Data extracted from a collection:
________________________________________
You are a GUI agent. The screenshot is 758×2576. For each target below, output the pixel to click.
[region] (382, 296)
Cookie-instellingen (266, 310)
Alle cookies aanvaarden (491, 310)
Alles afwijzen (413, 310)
________________________________________
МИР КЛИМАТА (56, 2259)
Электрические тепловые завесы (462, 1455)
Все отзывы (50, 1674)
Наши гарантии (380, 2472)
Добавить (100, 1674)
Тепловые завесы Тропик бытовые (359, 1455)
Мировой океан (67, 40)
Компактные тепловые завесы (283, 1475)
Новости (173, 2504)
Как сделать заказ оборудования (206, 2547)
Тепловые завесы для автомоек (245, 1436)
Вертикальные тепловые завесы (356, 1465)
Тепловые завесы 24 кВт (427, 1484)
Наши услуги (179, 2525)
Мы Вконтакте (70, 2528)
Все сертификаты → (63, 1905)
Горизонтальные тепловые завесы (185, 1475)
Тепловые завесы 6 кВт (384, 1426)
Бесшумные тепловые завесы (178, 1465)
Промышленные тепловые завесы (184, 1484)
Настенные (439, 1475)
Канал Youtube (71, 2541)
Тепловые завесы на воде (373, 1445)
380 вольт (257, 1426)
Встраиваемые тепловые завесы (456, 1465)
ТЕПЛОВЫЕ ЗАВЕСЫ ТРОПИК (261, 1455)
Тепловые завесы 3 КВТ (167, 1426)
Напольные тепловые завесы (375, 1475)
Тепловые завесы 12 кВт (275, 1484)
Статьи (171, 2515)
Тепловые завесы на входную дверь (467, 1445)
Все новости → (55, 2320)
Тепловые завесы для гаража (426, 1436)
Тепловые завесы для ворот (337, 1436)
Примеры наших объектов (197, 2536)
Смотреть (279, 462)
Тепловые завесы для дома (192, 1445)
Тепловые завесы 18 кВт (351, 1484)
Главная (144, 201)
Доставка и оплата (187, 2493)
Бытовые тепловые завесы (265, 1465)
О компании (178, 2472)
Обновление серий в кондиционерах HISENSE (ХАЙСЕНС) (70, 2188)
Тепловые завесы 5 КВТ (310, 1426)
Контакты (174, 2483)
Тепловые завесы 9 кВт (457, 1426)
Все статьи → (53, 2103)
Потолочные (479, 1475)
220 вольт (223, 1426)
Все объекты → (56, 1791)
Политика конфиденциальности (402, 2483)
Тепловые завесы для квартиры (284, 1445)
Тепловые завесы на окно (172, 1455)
________________________________________
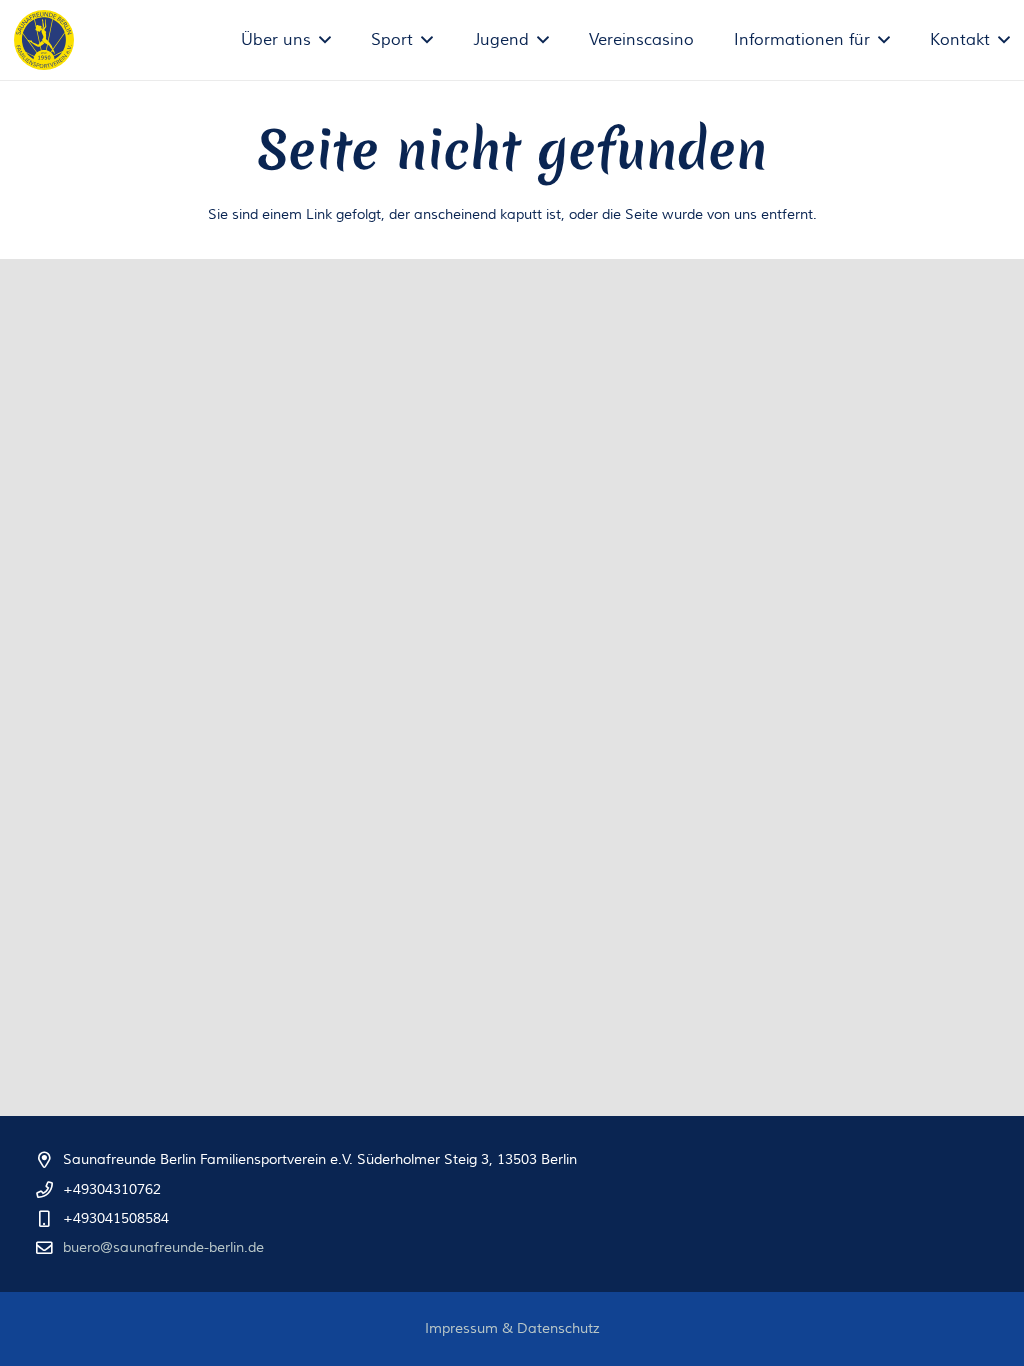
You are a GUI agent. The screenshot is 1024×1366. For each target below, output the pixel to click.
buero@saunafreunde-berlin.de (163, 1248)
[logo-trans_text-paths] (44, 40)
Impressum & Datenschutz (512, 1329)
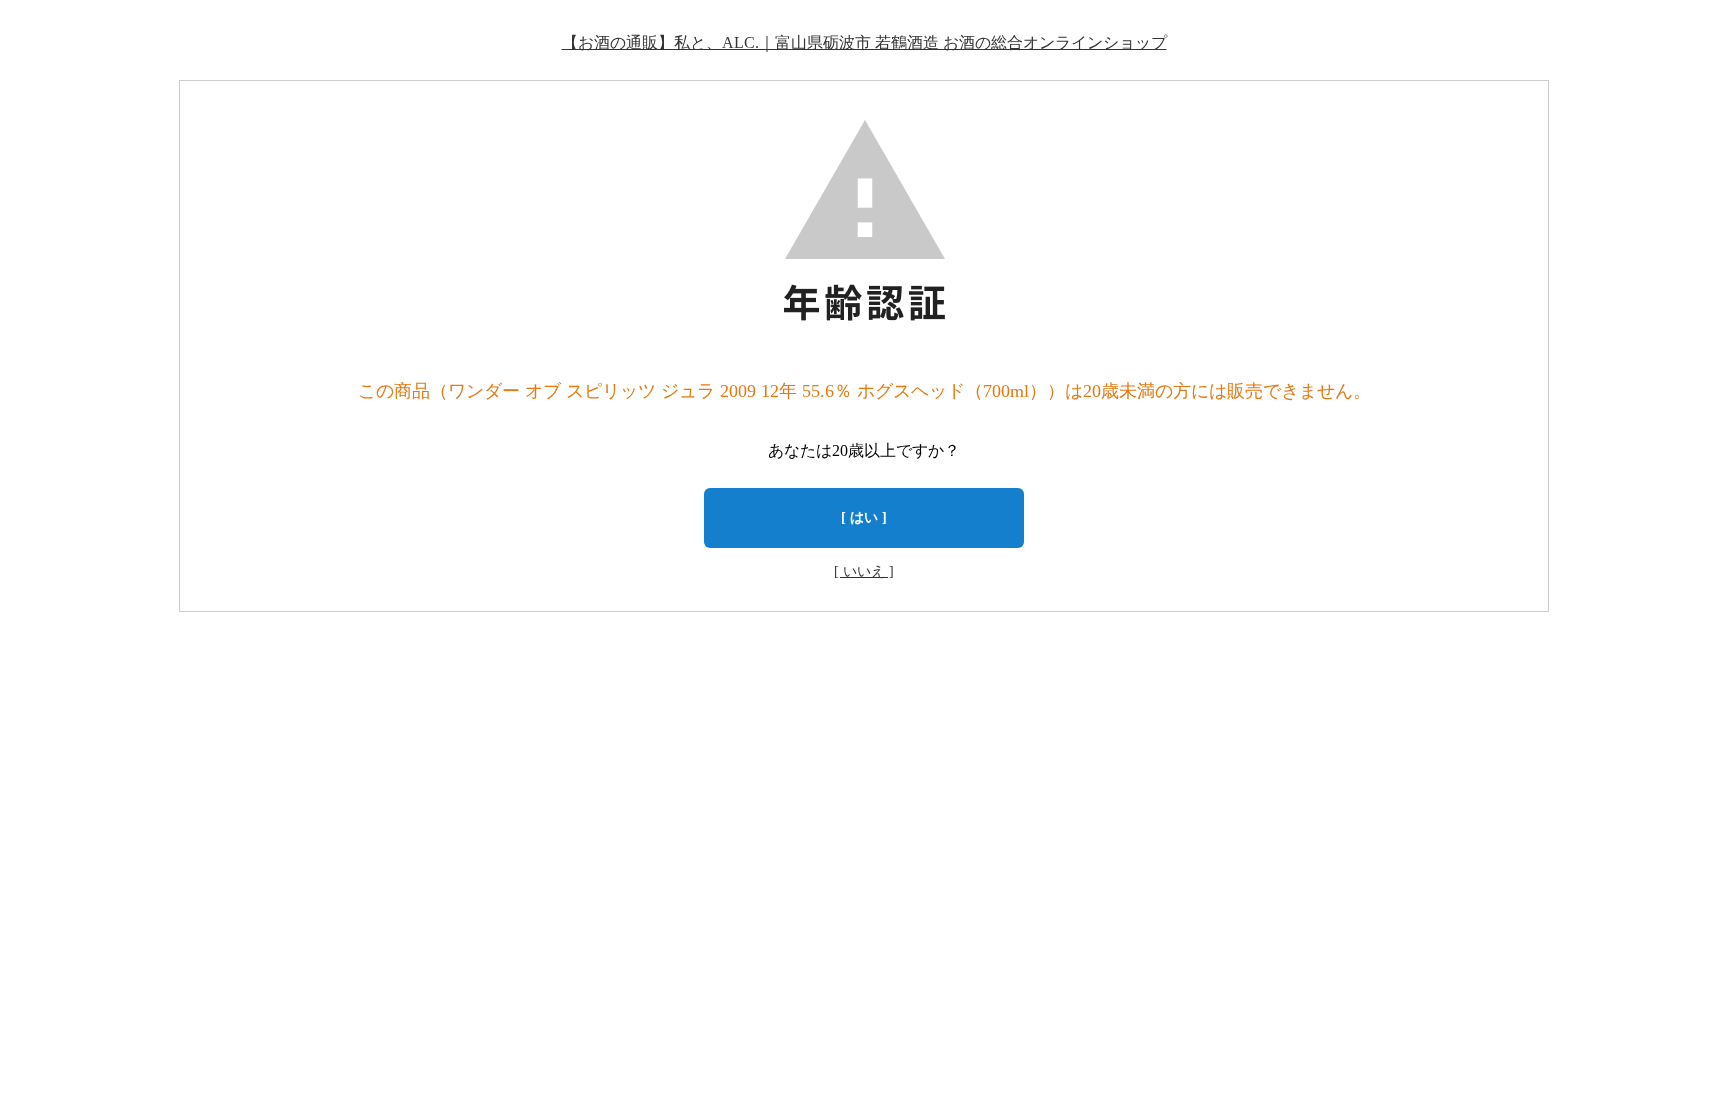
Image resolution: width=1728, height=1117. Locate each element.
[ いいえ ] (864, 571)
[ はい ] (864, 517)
________________________________________
◆ TASK REQUIREMENTS:
Your answer should consist of the lines from the line with "You are a GUI agent. The screenshot is 1024×1366." to the line with "Impressum & Datenschutz (512, 1329)" above, repeated exactly, both ends included.

◆ EXERCISE OUTPUT:
You are a GUI agent. The screenshot is 1024×1366. For each target below, output the pixel to click.
buero@saunafreunde-berlin.de (163, 1248)
[logo-trans_text-paths] (44, 40)
Impressum & Datenschutz (512, 1329)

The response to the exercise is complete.